The vast majority of Americans, seduced, distracted, and effectively lobotomized by a national ethos of conspicuous consumption, are more concerned about the cost of filling their Range Rovers and Tahoes with cheap gasoline than examining why that fuel will soon cost $4 a gallon, and why our treasury is rapidly being bankrupted by the “limited government” folks from the GOP. That something like half the voting population continues to support the Republican agenda, built around executing a disastrously ineffective and costly police action in Iraq, suggests Americans, for all their whining about the economy, don’t really care much about how our money is spent, so long as the politicians burning through the dough can make their extravagance sound like the purchase of a basic necessity.

Only the most deluded or ignorant still believe that our obscene folly in Iraq is making America a safer place. But so long as John McCain and friends continue to insist that we can’t “lose” the epic battle between Good (us) and Evil (the natives who don’t want an occupying force in their country), the gullible among us will still get conned. Never mind that the President that they (sort of) elected in 2004 long ago declared this war won (“Mission accomplished!”) Blessed with a more refined understanding of the current pregnancies among this year’s starlets than how their tax dollars are being squandered, the average voter lives in ignorance that could be called “blissful,” if only there wasn’t so much sourness over the mortgage mess, prices at the pump, and the rapidly eroding value of anything backed by dollars.

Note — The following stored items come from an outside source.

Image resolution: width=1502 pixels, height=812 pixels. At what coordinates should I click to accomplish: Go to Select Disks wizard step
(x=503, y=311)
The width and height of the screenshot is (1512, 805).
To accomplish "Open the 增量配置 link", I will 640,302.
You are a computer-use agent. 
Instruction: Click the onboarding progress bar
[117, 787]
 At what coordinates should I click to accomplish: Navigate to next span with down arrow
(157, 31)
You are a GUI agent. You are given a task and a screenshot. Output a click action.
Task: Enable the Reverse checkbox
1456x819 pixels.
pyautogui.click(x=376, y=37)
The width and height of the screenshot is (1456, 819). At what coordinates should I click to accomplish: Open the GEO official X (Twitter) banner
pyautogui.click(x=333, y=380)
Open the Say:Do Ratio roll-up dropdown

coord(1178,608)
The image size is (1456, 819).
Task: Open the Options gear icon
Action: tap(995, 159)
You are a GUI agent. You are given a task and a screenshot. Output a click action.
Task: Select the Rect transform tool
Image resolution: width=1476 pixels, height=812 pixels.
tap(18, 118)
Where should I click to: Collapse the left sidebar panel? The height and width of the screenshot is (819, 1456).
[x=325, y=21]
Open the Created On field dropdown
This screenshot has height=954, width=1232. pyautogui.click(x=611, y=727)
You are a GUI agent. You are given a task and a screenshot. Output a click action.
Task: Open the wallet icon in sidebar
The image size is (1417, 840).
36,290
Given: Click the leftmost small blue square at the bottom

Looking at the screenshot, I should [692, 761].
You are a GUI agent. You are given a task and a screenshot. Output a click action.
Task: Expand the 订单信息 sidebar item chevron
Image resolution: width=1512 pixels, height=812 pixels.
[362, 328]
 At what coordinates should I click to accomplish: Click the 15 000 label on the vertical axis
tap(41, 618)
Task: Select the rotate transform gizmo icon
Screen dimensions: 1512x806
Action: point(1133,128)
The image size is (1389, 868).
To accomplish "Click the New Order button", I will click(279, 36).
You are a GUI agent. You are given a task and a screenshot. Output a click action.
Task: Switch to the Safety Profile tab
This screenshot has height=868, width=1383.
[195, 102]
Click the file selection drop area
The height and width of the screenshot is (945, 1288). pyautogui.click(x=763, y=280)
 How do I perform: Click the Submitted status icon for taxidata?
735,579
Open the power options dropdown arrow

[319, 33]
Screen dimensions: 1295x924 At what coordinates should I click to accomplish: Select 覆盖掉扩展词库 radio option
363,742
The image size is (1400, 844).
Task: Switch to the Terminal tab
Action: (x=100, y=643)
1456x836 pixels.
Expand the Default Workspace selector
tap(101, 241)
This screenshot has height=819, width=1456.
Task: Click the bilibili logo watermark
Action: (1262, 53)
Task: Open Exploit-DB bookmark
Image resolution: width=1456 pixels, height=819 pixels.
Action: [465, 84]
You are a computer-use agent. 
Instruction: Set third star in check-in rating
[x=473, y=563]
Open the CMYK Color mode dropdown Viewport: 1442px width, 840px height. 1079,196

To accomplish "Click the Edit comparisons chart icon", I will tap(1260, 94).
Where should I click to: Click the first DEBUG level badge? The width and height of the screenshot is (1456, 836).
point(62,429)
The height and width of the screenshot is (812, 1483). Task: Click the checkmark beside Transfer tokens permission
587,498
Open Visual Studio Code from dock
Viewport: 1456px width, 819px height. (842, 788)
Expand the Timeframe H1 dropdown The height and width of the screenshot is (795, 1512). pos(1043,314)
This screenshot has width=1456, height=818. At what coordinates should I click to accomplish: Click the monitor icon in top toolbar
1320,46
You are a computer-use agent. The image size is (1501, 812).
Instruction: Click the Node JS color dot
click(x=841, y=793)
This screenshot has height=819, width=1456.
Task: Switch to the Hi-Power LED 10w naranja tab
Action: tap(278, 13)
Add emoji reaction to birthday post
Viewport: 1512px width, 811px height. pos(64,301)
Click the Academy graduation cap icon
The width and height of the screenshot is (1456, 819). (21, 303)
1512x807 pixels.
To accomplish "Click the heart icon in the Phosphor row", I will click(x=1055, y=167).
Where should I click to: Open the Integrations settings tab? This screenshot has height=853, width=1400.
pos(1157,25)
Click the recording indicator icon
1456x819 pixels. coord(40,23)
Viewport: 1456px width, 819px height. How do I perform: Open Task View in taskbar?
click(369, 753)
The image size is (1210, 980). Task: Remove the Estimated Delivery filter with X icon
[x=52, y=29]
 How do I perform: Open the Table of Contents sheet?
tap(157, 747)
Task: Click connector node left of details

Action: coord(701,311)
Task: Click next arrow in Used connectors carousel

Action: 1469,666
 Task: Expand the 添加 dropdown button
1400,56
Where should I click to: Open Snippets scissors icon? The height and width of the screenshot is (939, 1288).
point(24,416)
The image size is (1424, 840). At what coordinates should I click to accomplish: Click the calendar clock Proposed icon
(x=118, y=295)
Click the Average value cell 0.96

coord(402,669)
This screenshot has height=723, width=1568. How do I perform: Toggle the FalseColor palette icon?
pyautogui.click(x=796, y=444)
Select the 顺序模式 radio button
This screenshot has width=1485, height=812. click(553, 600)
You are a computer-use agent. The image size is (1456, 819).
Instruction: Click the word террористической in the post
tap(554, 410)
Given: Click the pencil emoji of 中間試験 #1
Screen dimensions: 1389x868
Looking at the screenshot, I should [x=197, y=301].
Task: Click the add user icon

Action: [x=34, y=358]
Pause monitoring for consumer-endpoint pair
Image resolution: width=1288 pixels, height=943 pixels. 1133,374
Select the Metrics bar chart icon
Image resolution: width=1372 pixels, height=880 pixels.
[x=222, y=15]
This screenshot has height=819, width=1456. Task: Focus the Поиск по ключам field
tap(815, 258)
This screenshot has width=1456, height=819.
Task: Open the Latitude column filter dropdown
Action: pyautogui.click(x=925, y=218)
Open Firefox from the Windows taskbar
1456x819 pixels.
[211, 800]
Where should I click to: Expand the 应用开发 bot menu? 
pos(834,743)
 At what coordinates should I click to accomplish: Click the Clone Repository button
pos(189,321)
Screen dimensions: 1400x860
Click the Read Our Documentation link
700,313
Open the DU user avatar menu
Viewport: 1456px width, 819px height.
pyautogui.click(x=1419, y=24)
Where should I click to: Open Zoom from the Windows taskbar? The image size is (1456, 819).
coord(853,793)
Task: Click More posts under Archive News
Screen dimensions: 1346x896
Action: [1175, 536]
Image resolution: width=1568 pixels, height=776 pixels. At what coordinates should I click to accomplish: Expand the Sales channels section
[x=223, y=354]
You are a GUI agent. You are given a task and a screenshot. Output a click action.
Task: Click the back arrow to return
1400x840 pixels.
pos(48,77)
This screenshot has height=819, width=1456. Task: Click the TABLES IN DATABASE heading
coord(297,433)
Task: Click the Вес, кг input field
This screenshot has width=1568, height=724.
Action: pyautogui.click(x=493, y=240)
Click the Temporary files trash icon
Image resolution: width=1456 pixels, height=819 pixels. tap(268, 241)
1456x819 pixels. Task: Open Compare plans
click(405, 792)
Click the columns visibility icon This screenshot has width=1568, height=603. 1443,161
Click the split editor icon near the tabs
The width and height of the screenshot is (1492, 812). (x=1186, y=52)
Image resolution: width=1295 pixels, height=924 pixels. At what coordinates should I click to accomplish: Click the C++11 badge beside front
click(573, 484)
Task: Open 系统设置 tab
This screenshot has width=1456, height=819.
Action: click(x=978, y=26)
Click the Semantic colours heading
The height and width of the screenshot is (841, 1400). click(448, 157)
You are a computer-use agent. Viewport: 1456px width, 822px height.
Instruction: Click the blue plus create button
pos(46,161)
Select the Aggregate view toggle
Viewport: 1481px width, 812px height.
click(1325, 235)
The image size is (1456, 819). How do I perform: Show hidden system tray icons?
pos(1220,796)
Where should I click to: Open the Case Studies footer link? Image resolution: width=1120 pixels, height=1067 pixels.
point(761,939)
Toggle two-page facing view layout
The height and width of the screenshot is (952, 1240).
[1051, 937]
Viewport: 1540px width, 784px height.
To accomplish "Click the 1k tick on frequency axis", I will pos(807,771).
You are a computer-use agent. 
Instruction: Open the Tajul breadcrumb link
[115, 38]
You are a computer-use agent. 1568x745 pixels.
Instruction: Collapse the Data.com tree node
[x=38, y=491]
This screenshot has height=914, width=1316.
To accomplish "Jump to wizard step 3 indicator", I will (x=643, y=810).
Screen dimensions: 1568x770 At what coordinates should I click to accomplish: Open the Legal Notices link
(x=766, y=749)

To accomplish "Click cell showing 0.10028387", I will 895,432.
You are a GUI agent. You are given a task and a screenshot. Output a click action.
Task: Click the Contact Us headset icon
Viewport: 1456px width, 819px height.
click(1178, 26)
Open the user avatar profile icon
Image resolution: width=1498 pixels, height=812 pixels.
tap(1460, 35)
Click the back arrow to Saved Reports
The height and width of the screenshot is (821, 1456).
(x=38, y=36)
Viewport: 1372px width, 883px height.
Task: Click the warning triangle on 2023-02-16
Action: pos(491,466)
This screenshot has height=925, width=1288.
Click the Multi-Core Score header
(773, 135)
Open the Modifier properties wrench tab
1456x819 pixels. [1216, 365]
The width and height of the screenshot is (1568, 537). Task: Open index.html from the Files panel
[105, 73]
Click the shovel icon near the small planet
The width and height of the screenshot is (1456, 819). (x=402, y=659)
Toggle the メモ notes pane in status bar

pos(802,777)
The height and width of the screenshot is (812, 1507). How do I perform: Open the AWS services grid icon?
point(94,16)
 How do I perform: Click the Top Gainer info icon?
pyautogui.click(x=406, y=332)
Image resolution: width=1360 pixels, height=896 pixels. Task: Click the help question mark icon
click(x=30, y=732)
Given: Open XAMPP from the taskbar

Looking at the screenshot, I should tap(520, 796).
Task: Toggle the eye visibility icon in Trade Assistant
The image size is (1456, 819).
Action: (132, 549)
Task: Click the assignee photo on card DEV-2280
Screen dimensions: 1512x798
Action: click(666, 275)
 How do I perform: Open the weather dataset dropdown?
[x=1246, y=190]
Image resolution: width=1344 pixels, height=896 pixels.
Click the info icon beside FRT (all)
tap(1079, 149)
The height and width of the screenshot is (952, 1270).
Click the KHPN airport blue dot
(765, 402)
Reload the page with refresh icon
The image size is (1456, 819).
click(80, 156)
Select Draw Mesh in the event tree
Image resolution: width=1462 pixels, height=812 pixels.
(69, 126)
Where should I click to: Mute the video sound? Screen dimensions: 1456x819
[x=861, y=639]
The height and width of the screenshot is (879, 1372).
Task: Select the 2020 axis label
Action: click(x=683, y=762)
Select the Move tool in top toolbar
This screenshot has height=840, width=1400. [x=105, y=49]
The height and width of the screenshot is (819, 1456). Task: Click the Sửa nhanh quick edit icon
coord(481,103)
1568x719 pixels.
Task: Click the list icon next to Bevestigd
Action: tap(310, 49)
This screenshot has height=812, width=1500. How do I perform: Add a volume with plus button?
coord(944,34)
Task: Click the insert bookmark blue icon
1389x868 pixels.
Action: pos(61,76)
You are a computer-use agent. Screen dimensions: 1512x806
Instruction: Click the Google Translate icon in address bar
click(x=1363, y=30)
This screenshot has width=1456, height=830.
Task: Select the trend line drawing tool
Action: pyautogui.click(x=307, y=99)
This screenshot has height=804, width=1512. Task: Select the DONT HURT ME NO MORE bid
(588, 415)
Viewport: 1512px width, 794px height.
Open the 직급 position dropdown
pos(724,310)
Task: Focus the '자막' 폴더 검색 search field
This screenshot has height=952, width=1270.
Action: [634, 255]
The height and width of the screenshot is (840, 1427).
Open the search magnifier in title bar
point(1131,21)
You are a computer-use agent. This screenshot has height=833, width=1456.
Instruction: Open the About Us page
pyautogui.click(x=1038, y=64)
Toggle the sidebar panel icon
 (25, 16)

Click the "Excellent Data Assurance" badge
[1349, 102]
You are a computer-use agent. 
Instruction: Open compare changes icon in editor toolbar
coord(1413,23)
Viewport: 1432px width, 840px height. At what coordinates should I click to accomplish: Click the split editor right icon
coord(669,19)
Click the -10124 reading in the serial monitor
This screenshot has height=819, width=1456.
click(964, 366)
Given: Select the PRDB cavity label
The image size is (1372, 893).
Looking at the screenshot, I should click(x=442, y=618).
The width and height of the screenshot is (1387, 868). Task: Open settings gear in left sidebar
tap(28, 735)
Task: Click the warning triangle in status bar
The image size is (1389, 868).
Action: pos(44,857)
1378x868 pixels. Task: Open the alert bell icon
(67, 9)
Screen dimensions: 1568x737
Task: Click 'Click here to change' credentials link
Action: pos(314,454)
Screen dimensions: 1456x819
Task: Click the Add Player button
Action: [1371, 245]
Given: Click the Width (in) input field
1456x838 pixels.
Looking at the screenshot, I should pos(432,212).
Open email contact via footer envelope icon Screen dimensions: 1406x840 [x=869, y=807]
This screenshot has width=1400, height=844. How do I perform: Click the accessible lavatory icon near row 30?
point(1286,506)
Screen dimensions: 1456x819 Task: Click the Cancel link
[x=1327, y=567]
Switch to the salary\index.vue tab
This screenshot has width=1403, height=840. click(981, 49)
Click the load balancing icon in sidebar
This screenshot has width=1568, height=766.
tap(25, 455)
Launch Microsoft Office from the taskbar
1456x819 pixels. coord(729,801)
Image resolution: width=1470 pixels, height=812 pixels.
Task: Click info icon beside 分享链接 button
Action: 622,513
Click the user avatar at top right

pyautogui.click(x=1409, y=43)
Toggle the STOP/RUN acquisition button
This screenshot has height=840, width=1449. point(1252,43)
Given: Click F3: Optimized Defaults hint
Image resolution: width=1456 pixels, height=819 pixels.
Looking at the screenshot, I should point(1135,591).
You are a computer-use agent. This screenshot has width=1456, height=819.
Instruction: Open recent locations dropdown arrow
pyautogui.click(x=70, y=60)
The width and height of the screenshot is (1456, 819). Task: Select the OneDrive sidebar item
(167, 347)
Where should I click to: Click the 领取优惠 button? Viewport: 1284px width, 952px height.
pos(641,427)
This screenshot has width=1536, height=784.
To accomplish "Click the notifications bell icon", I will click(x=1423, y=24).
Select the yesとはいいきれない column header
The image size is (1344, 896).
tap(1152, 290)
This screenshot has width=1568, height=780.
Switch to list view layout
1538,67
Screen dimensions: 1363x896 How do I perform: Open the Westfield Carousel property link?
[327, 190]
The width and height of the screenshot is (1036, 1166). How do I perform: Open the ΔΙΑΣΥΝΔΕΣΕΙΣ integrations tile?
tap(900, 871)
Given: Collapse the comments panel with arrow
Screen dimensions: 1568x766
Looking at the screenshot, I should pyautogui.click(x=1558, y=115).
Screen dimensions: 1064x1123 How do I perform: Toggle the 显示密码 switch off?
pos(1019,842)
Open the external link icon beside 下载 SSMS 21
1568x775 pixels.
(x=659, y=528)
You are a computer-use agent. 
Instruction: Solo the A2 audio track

The following numbers are easily found on the Internet. They come from a variety of reliable sources, including putatively non-partisan think tanks and news organizations, although undoubtedly those who don’t like the taste of this bottle of bitter pills will blame the subjective leanings of the statisticians, rather than the Administration and Congress that authorized the spending.

If you’re worried about your family’s future, or perhaps its present, consider the implications of these numbers…

Spent & approved “war” spending: About $800 billion.

U.S. daily spending in Iraq: More than $270 million, as of November 2007.

Cost of deploying one U.S. soldier for one year in Iraq: $390,000.

Lost & unaccounted for in Iraq: $9 billion, including $549.7 million in spare parts shipped to US contractors and 190,000 misplaced guns.

Missing equipment: $1 billion in tractor trailers, tank recovery vehicles, machine guns, rocket-propelled grenades and other equipment and services provided to the Iraqi security forces.

Halliburton overcharges classified by the Pentagon as “unreasonable and unsupported”: $1.4 billion.

Amount paid to KBR, a former Halliburton division, to supply U.S. military in Iraq with food, fuel, housing and other items: $20 billion.

Portion of the $20 billion paid to KBR that Pentagon auditors deem “questionable”: $3.2 billion.

These figures represent only the monetary cost of prosecuting the “war.” The toll in human lives, limbs, and psyches is incalculable — too high, it seems, to distract much of America from the immediate and perturbing cost of filling the tank of their truck.